VW has not announced a price for the XL1, saying only that it will offer what it calls "innovative financing" to get customers into the car, and that just 250 will be virtually hand-built on a special production line at VW's Osnabrück plant in northwestern Germany. Simple auto industry economics suggest this is easily the most expensive Volkswagen ever made -- after all, supercar technologies mean a supercar price tag -- and that it's a money loser. So why build it? "It's a lighthouse car," says VW Group R&D chief Ulrich Hackenberg. "This is the technology spearhead of the VW Group, and all the brands will benefit."
Hackenberg says lessons learned creating the XL1 -- in perfecting the ultra-lightweight body construction, in developing the diesel/electric plug-in hybrid powertrain, in finding the 1001 efficiency tweaks so that it needs just 8.3 hp to travel at a constant 62 mph -- are already being cascaded across the Volkswagen product portfolio. For example, at the VW Group Night extravaganza on the eve of the Geneva show where the XL1 was the star, Audi announced a plug-in hybrid version of the new A3 that is capable of delivering an impressive 156 mpg.
Throughout his remarkable career at VW Group, supervisory board chairman Ferdinand Piëch has made a habit of setting seemingly impossible targets for his engineering teams. In 2001, he declared the production version of the Bugatti Veyron concept would have 1000 hp and would exceed 250 mph, even though no one at Wolfsburg knew whether problems with engine heat management, high-speed aerodynamics, and tire life could be solved. In 2007, Piëch bluntly stated VW would build a production car capable of an unbelievable 235 mpg by the end of the decade.
OK, so the XL1 engineers missed the launch date by a few years, but the XL1 is that car. And it's every bit as stunning an engineering achievement as is the mighty Veyron.
Improve Efficiency, Reduce Weight What Makes the XL1 a Mileage Master
Powertrain The XL1's compact hybrid powertrain is mid-mounted. It consists of a 47-hp, two-cylinder TDI engine with a compact 27-hp electric motor sandwiched between it and a bespoke seven-speed DSG automated manual transmission. Total system power output is 68 hp, but torque is limited to the maximum 103 lb-ft developed by the electric motor to preserve the transmission, which features an ultra-light gearset.
The all-aluminum diesel twin was developed from VW Group's 1.6-liter TDI four. Bore centers are 3.46 inches apart, with the bore measuring 3.18 inches and the stroke 3.17. The engine's piston and combustion chamber design is similar to that of the 1.6-liter.

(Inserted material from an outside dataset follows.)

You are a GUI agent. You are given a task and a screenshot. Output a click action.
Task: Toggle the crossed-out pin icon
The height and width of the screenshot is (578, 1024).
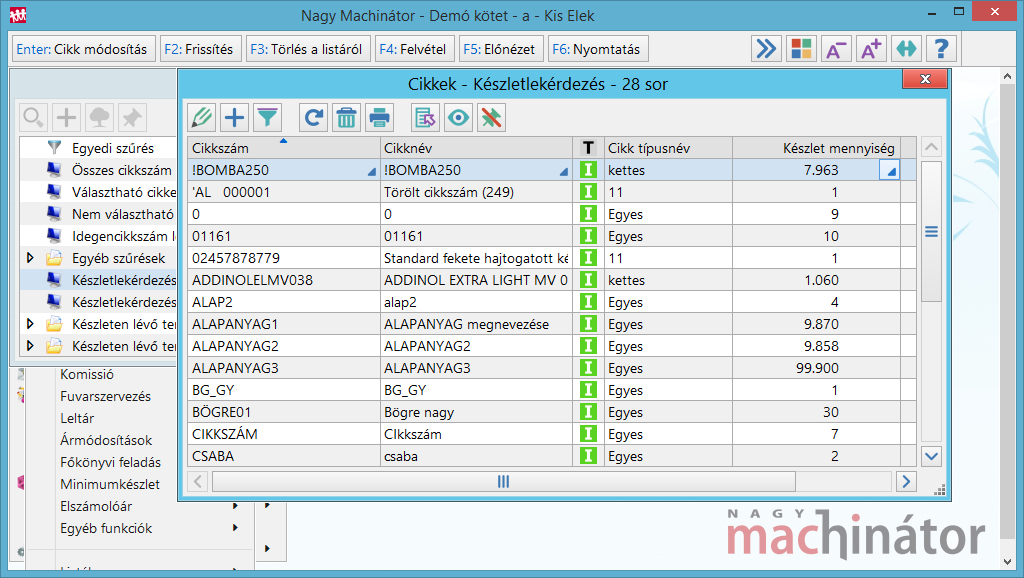490,118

A crank-driven balance shaft helps smooth the vibration typically found in a parallel twin. VW claims the engine already exceeds forthcoming European emissions standards.
Lightweight Materials The XL1's monocoque chassis and exterior panels are of carbon-fiber-reinforced polymer using a resin transfer molding process that allows the parts to be made by an automated system, reducing production time, therefore increasing volume and reducing cost. The process involves effectively shaping the carbon pieces in heated and vacuum-sealed tools, then injecting liquid resin under high pressure. The pieces cure in the mold.

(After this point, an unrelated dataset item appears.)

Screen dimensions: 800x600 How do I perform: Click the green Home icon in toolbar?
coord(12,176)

The body, including the doors and the thin-glass windshield, weighs just 507 pounds. VW developed a special paint process that delivers a Class A exterior finish over the carbon-fiber exterior panels and weighs 50 percent less than a conventional paint job.

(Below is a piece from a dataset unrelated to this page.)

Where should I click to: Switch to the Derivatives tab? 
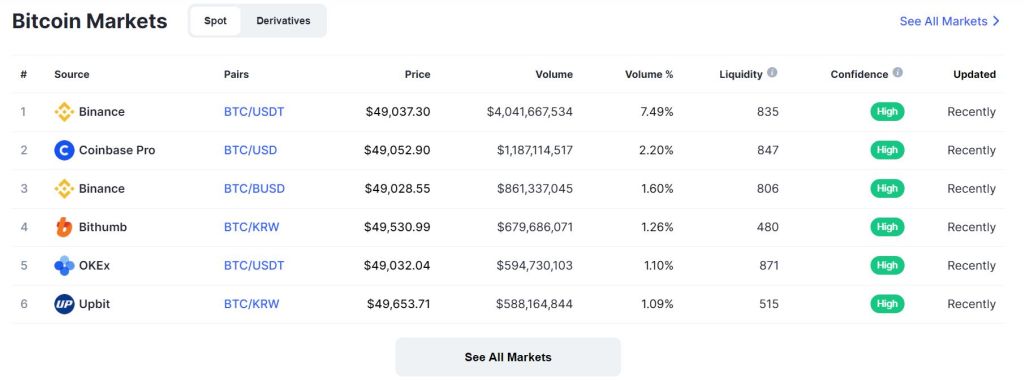283,21
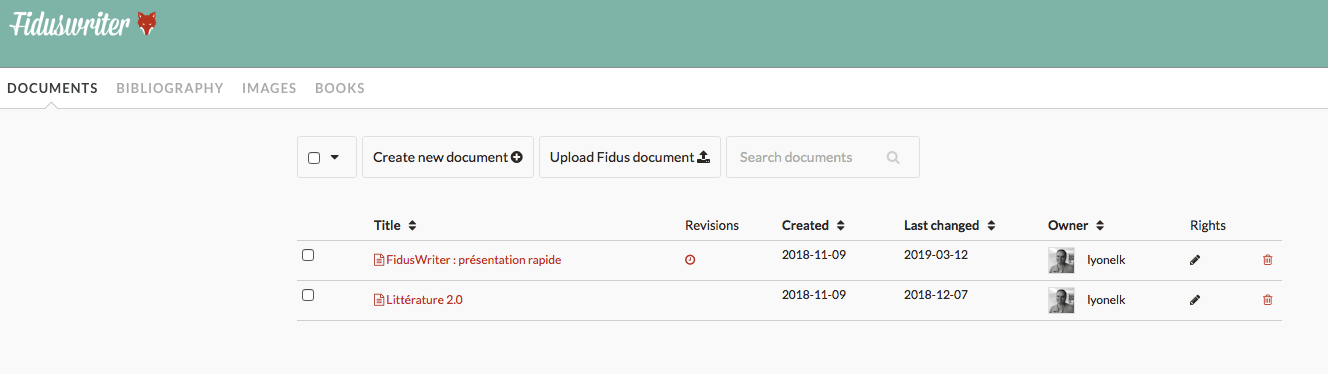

The powertrain and battery pack weigh just 500 pounds. The entire electrical system weighs 231. The wheels are magnesium and fitted with light, low-rolling-resistance tires (115/80 R15 front and 145/80 R15 rear). Many of the suspension parts are aluminum and bolt directly to the carbon-fiber monocoque. Even the rollbars are carbon fiber. Just 23.2 percent of the XL1's total mass -- 405 pounds -- is made of iron and steel components.